■ Problem details:
Copy out the records below, starting with the line that contains "Tap the App Detail title" and ending with the line that contains "(x=273, y=98)", both lines included. Leave the pictures out.

■ Available data:
== == ==

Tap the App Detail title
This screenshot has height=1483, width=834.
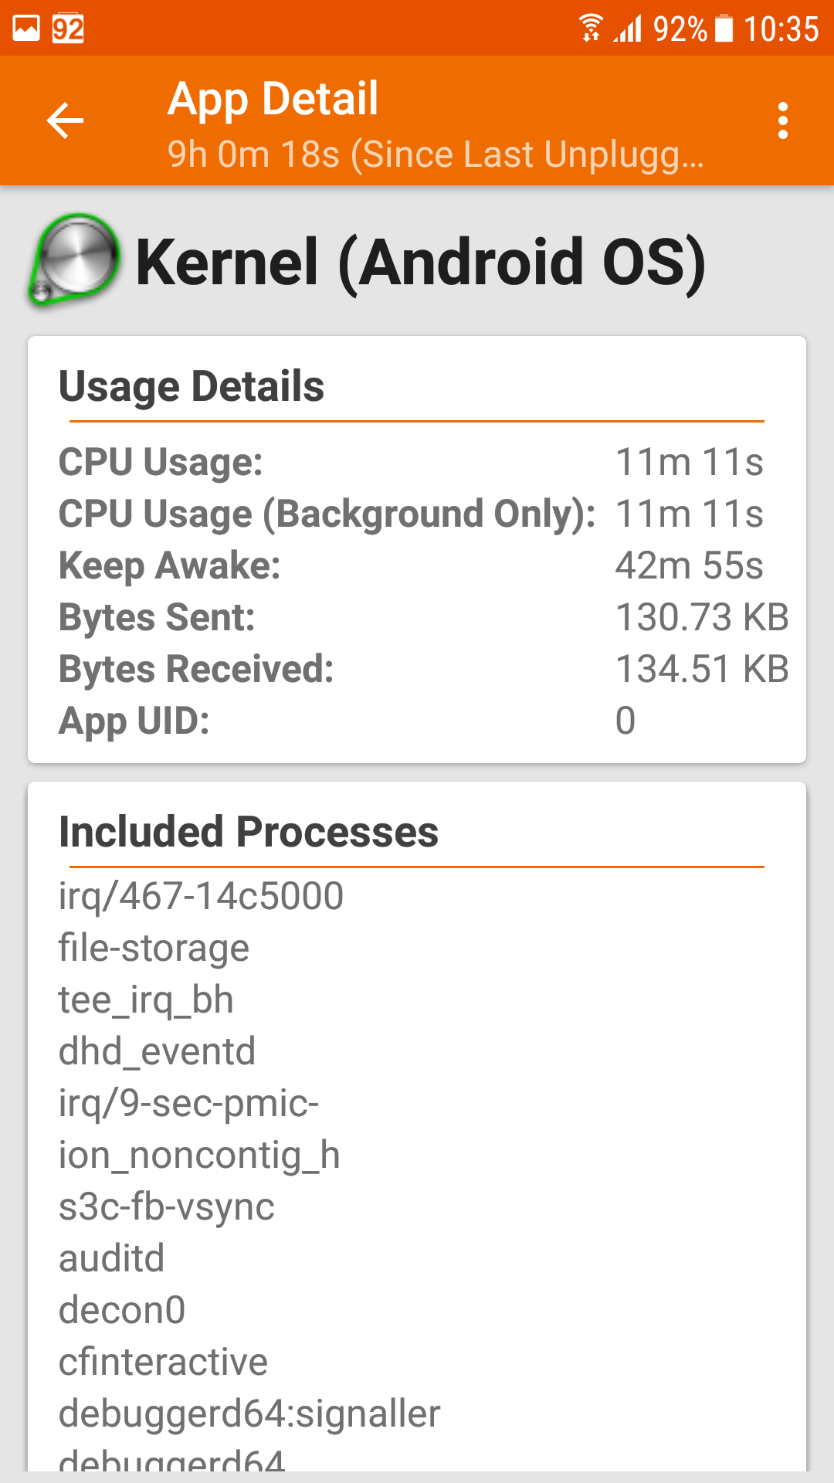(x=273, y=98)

== == ==

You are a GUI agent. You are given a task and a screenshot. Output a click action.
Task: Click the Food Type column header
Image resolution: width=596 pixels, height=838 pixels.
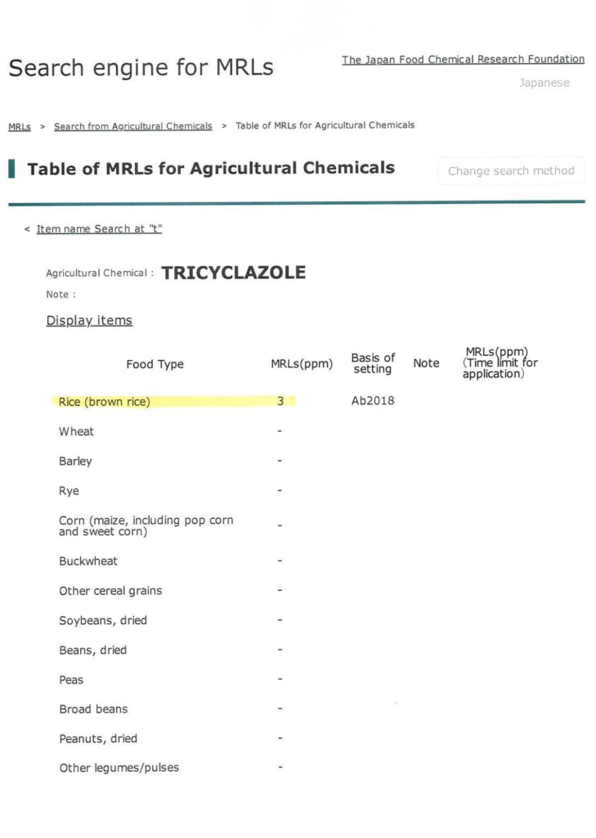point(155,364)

== == ==

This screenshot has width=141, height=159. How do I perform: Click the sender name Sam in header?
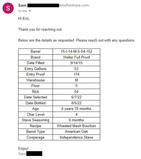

== == ==

■ Written response:
Tap the App Detail title
This screenshot has height=1483, width=834.
(x=273, y=98)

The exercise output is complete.